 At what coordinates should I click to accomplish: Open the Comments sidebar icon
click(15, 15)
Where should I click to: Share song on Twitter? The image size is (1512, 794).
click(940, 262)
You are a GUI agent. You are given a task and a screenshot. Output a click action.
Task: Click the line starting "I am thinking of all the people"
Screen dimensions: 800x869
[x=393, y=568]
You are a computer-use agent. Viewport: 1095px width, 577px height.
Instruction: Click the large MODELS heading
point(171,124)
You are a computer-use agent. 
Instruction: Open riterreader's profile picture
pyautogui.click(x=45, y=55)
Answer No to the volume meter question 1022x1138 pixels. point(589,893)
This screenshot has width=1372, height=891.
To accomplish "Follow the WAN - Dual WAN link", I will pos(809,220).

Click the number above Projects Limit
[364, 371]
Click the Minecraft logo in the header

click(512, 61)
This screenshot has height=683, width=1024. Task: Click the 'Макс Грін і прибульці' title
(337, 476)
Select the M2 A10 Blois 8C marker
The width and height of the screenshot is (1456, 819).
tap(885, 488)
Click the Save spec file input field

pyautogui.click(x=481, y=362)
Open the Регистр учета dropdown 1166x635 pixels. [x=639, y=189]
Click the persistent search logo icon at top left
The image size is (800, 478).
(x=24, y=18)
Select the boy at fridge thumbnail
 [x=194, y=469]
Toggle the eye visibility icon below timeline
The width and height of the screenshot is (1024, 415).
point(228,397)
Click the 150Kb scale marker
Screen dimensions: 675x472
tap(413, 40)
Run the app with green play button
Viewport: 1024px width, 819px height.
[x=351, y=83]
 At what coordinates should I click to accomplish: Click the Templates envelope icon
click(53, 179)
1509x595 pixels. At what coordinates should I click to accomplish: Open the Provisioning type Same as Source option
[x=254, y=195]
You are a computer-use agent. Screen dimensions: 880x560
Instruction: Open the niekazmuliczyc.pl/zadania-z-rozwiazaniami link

▶ **About this exercise**
What number of lines above include the string "agent"? State it and nothing else.

▶ **Response to this task**
4